Could you copy exactly the lines below, beginning at the line with "The height and" and stopping after the line with "Given: Click PROTOBUF_JSON_SERIALIZATION_ID", with no pictures?

Saved entries:
== == ==

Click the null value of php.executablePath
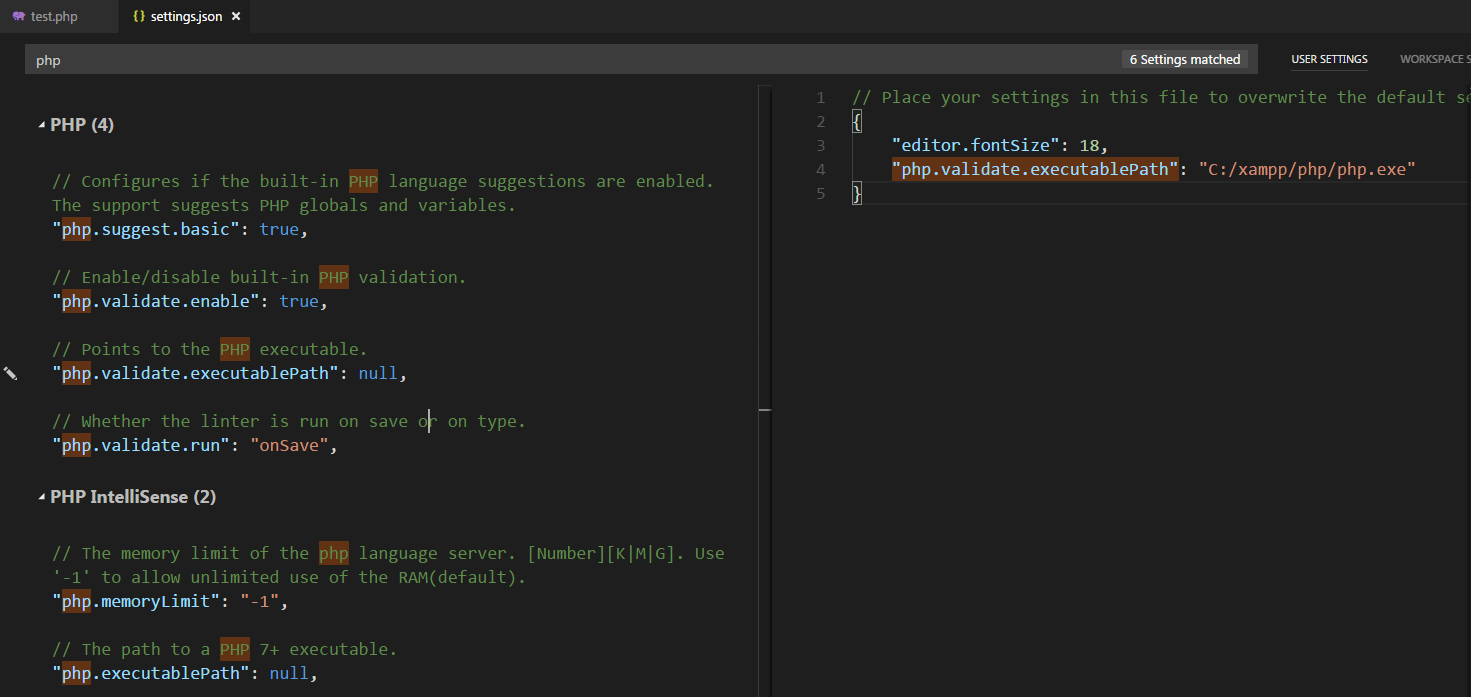Screen dimensions: 1471x697 [x=289, y=673]
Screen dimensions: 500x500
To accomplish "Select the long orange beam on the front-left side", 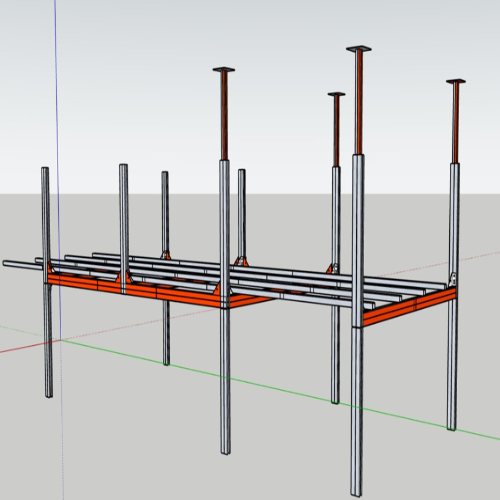I will (133, 289).
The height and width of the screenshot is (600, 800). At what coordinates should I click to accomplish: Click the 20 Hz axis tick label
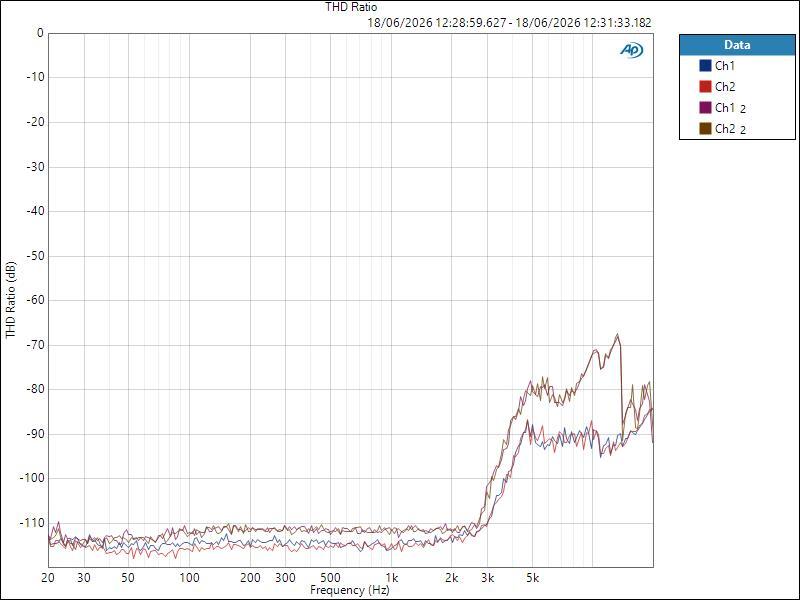tap(48, 578)
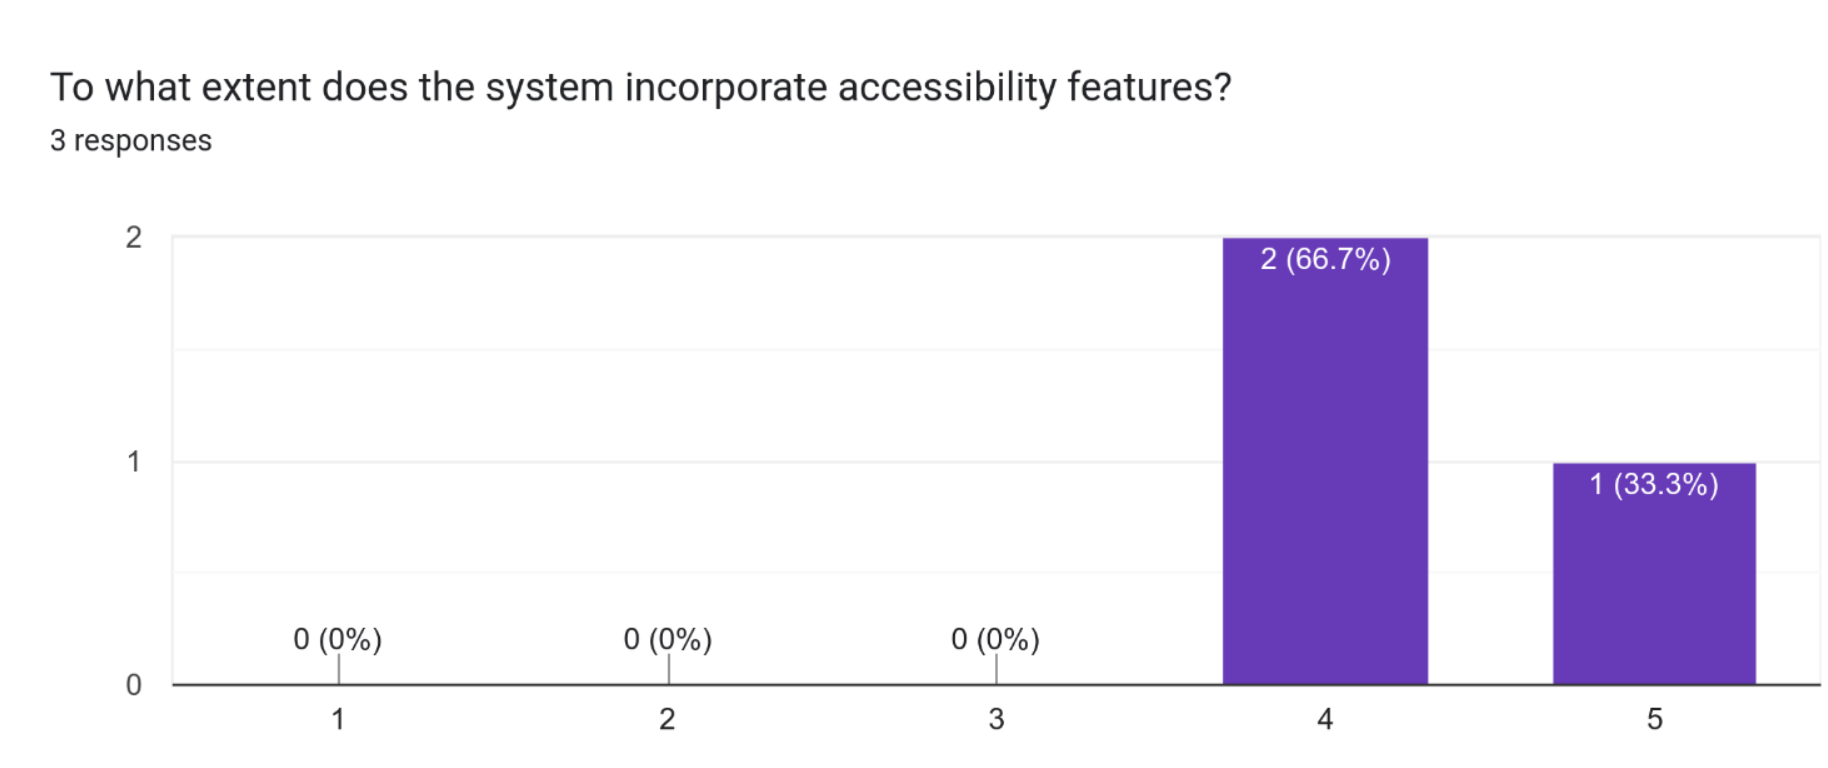Viewport: 1828px width, 768px height.
Task: Click x-axis label 2
Action: [667, 719]
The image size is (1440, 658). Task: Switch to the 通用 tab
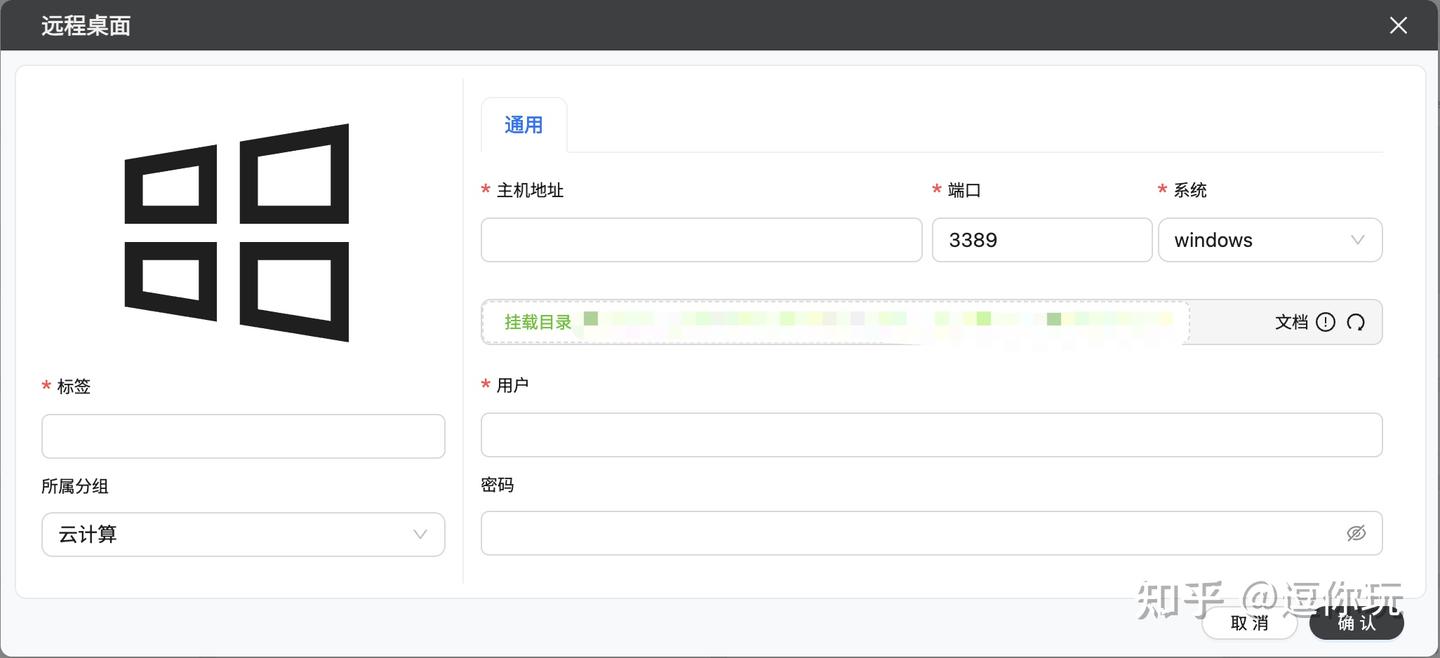pyautogui.click(x=524, y=125)
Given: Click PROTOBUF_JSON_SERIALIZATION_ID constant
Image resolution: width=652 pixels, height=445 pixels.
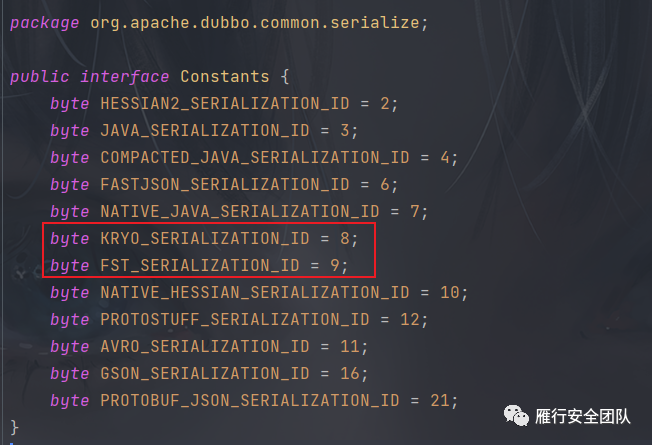Looking at the screenshot, I should click(249, 400).
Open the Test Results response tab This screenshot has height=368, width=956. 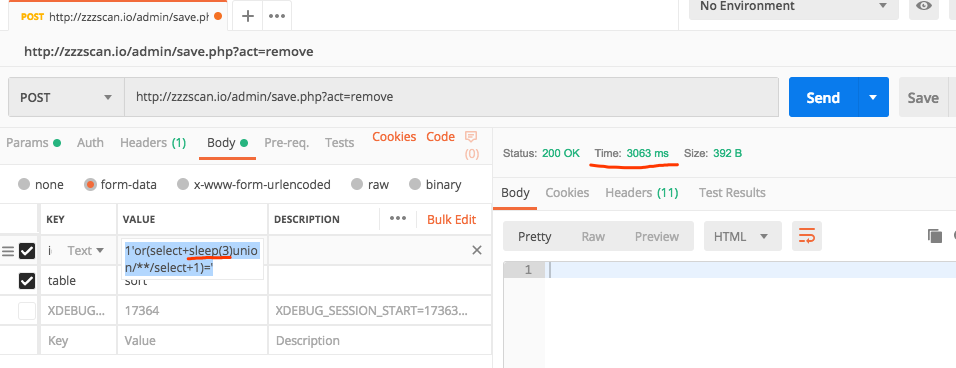tap(732, 193)
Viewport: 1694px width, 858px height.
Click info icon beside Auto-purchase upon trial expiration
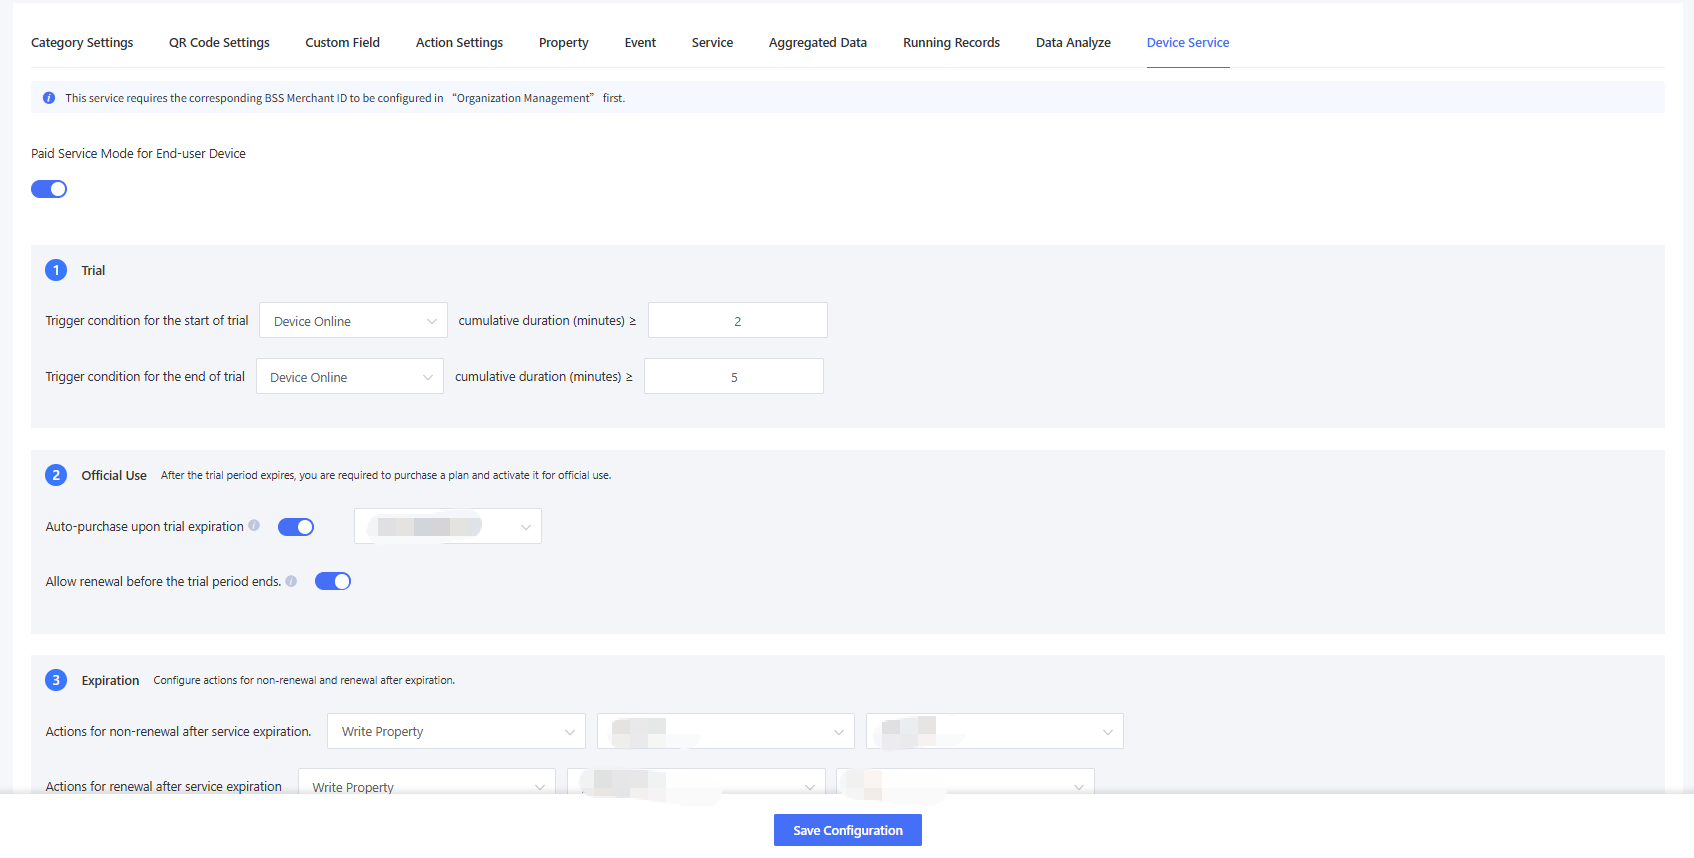(x=254, y=526)
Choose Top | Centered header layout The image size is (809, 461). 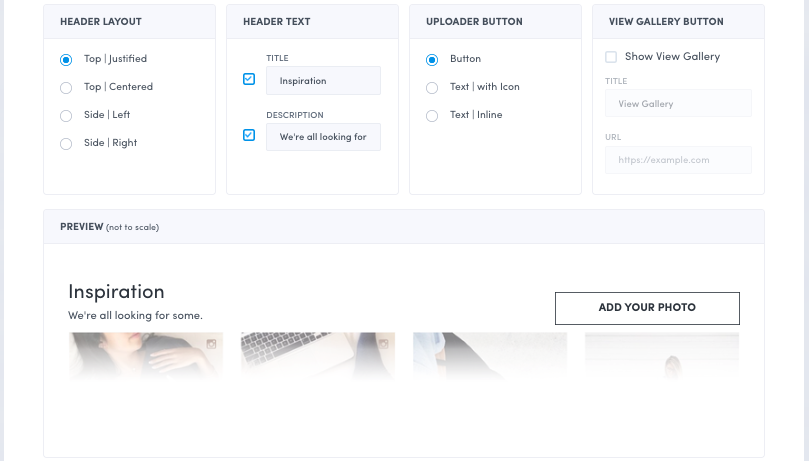(66, 87)
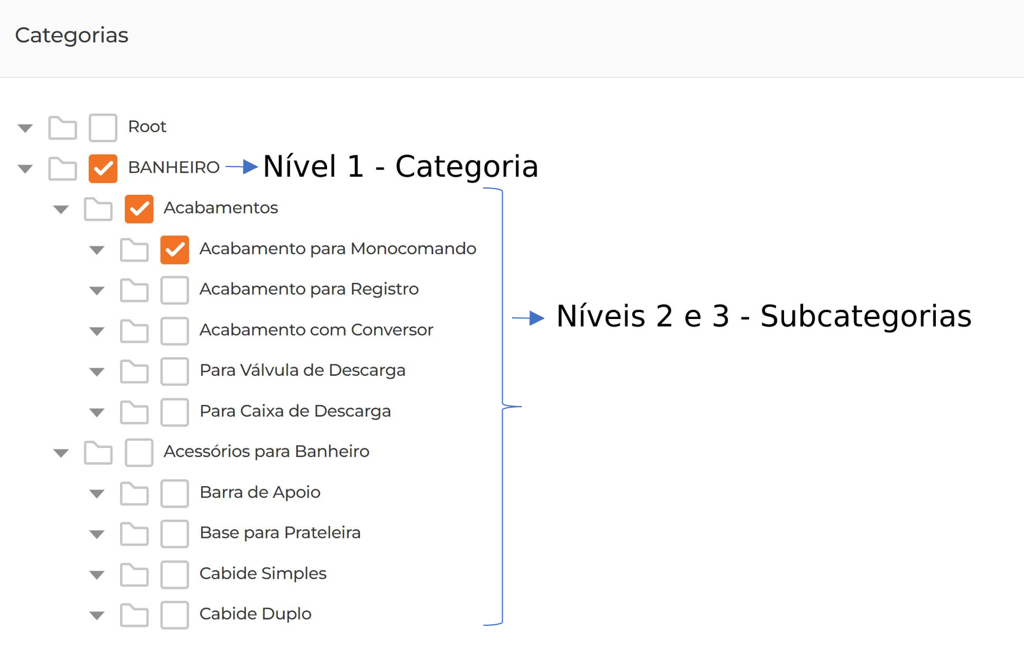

== == ==

Solution for this task
The height and width of the screenshot is (600, 800). At what coordinates should I click to accomplish: Click the 20 Hz axis tick label
tap(48, 578)
Viewport: 1828px width, 768px height.
Task: Click x-axis label 2
Action: [667, 719]
The image size is (1440, 658). Task: Switch to the 通用 tab
pyautogui.click(x=524, y=125)
Given: Click PROTOBUF_JSON_SERIALIZATION_ID constant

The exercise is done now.